If you need vision at higher resolutions, this isn’t the model for that use case. Consider a model with tiling support or a custom preprocessing pipeline.
The config file
Here’s the full llama-swap entry I settled on:
1
2
3
4
5
6
7
8
9
- name: nemotron-3-nano-30b-a3b
model: ~/models/nemotron-vl/NVIDIA-Nemotron-3-Nano-Omni-30B-A3B-Reasoning-UD-IQ4_NL.gguf
ctx_size: 65536
- name: nemotron-3-nano-30b-a3b-vl
model: ~/models/nemotron-vl/NVIDIA-Nemotron-3-Nano-Omni-30B-A3B-Reasoning-UD-IQ4_NL.gguf
mmproj: ~/models/nemotron-vl/mmproj-nemotron-3-nano-30b-f16.gguf
ctx_size: 32768
no_mmproj_offload: true
Two configs: one for text (64K context, max throughput), one for vision (32K context, CPU-based mmproj). Swap between them via the API.
Takeaway
Nemotron 30B fits on a 24 GB GPU with vision enabled — just barely, and with mmproj on CPU. The tradeoff is a ~5 second encoding cost per unique image, which is acceptable for chat and document analysis but not for video or real-time applications. Generation speed is identical to text-only mode, and KV caching makes repeated image queries instant.

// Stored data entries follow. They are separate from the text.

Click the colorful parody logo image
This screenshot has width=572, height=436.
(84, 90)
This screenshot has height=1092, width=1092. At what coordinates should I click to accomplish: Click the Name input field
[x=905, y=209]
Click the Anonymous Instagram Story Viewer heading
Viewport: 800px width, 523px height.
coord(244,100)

The 224×224 resolution cap is the main limitation. For applications that need to read small text or analyze fine details, this model isn’t the right choice. But for general image description, it works well and fits on hardware most enthusiasts already own.
Written with DeepSeek V4 Pro (deepseek-v4-pro) via Hermes Agent / CrofAI.